Published: Thursday, December 23, 2004 2:25 PM MST
GREEN VALLEY--Nancy Freeman is on a mission.
Concerned about what the Phelps Dodge Sierrita Mine is doing to the local aquifer, the Green Valley resident has over the past couple of years been searching and digging in the labyrinthine corridors of Western water policy.
On the way she's learned enough to stay worried about Green Valley's water supply, and to attempt to form a group dedicated to cleaning up the Santa Cruz aquifer.
Her new Web site (which she constructed herself) contains a litany of concerns and reams of data about the mine's impact on the local water supply, and now she's going straight to her neighbors to enlist them in her quest.
This month Freeman held two very successful meetings at the Joyner-Green Valley library in an effort to gather citizens to her cause.
Nearly 100 people attended the two meetings, during which Freeman explained the processes of hard rock mining and its impact on sub-surface water.
Freeman has been trying for at least two years to excite interest and concern in the high levels of sulfates and Total Dissolved Solids that have contaminated the local water, the result of a sulfate plume spreading out underground in west Green Valley that Phelps Dodge has admitted is caused by the Sierrita mine's tailing fields.
She has lobbied Community Water of Green Valley to shut down at least two of its wells that have registered sulfate and TDS levels more than twice that recommended by the federal Environmental Protection Agency.
She has gone to the Green Valley Community Coordinating Council, whose environmental committee issued a report last year that confirmed Freeman's worries, saying that the quality of the water in some parts of Green Valley has been noticeably deteriorating for nearly a decade.
Very little has changed, however.
Community Water and Phelps Dodge have been working for more than a year to switch out the utility's most contaminated wells with ones that register levels of sulfate and TDS closer to the recommended levels.
Temporary solution
That effort is expected to be completed sometime in 2005--not fast enough for Freeman. And, because of the plume, switching out wells is at best a temporary solution, Freeman says.
"Community Water Company is in negotiations with Phelps Dodge," said Art Gabald—n, manager of Community Water. "We continue to look for a well site outside the influence of the sulfate plume, but we have not yet determined the best well site."
The trouble is, while high levels of sulfate and TDS in water are known to cause diarrhea in the elderly and the infant, and to cause water to be overly hard and bad-tasting, there is no enforceable law that can spur the mine to act.
Sulfates and TDS are listed only as secondary recommendations by the EPA, not enforceable unless a state's Legislature adopts them as primary standards.
Undeterred, Freeman is asking local citizens to contact state legislators to change this-- a tall order in a state still dedicated to and proud of its hard-rock mining heritage.
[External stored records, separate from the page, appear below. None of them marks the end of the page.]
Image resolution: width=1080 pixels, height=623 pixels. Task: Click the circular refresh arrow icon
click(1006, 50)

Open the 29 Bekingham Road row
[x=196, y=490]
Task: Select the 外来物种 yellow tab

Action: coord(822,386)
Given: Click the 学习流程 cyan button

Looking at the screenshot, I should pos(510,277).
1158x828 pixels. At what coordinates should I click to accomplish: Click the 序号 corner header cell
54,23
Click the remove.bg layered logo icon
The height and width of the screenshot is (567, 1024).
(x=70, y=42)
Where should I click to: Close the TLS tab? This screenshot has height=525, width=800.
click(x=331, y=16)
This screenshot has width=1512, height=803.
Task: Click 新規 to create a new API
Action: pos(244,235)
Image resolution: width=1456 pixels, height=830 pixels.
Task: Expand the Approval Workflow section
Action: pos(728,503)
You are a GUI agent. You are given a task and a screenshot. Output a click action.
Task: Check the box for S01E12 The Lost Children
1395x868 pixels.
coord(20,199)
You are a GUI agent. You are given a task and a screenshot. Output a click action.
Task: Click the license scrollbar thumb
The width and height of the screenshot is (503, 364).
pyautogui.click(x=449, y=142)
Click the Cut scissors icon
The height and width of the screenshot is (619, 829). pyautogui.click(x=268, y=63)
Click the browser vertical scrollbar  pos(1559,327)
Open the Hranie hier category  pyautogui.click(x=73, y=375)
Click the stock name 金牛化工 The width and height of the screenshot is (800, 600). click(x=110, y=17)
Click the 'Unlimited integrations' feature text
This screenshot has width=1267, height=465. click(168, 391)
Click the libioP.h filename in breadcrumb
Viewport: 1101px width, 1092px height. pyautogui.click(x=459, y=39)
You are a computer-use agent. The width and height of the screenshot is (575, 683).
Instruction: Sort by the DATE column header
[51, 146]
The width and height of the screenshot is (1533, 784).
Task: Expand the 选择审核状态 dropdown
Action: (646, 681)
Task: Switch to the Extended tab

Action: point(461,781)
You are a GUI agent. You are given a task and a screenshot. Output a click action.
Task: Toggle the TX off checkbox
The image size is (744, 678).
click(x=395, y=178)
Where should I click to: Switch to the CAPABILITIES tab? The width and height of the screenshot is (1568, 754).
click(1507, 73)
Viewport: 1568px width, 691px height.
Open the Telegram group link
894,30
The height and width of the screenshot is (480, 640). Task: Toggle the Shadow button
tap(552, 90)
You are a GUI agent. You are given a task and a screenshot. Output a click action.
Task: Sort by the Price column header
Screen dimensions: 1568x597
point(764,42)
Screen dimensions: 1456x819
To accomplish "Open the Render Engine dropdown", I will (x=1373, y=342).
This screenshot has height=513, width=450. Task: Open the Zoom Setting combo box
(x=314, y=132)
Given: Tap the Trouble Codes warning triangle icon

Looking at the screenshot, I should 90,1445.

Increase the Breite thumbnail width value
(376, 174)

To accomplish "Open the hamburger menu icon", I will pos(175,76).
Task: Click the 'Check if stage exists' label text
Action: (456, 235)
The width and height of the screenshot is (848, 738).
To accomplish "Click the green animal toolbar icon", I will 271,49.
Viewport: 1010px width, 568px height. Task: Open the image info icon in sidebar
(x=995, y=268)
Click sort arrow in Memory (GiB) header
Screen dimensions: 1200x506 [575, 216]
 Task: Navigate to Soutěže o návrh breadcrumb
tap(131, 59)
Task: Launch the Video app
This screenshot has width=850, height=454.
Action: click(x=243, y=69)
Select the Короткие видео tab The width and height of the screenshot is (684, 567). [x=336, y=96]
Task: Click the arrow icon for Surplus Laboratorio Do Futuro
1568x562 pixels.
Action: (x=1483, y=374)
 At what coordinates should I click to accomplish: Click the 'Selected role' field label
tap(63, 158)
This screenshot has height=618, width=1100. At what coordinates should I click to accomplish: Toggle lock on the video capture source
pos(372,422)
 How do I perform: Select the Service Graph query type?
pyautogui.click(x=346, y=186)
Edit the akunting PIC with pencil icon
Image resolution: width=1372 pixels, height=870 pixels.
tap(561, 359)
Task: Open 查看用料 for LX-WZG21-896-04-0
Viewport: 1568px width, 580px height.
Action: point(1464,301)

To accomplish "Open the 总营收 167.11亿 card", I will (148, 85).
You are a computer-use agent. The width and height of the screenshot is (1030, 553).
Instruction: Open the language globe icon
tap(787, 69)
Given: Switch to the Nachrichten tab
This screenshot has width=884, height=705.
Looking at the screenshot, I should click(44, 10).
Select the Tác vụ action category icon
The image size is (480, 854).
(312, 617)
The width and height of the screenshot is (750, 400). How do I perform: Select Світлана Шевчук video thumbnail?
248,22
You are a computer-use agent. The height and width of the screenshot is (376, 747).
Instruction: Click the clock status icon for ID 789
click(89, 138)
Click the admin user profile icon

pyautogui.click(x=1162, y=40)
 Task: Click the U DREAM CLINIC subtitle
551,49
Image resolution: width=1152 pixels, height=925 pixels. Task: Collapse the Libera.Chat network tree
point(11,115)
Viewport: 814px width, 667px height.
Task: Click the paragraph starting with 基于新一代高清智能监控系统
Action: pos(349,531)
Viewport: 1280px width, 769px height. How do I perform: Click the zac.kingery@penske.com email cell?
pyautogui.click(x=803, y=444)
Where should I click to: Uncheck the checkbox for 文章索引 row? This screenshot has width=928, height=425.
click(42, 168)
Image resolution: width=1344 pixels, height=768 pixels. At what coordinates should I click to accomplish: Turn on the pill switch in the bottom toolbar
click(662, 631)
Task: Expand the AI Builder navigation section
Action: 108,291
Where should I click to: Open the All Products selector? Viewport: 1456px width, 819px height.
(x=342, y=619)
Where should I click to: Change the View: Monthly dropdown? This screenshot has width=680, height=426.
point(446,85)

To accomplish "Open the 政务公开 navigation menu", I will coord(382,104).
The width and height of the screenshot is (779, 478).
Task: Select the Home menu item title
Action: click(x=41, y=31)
Gabald—n said that if the state were to adopt the secondary standards as law, "it would put us into bankruptcy court, and most other small water utilities too."
Applying for permit
Right now Freeman's top concern, and the one that has prompted her to go before the community and plead for help, is the Aquifer Protection Permit (APP).
The Sierrita mine is currently in the process of applying for an APP, which is issued by the Arizona Department of Environmental Quality.
That process has been going on in one form or another since about 1985, and yet still the mine has no permit.
According to the ADEQ, the APP is put in place to insure that any contaminants discharged into the aquifer by the mine are fully accounted for, and that they do not exceed acceptable levels set down by the permit.
Freeman wants those levels set at what they were in 1985 --the standards that existed when the Sierrita mine (under different ownership at the time) began the APP process.
"The mining company should not be rewarded with lower standards of water quality just because they avoided the permitting process for 19 years," Freeman says.
Freeman urged those who attended her meetings this month to join her fight, and she warned that if the levels and details contained in the APP (which is expected to be issued sometime in February) are not acceptable as regards sulfates and TDS, she will move for public meetings to be held on the matter in Green Valley.
"We can file for public meetings if the APP does not contain what we want," she says.
She urged citizens to call the ADEQ, the governor, state Legislators: "Ask for some resolution to the damage already done," she says. "Ask for assistance in having Phelps Dodge keep their promises to remedy the present over-mineralization problem in the aquifer."
Freeman has two more meetings planned for Jan. 10, 10 a.m., and Jan. 12, 6 p.m., both at the Joyner-Green Valley Library.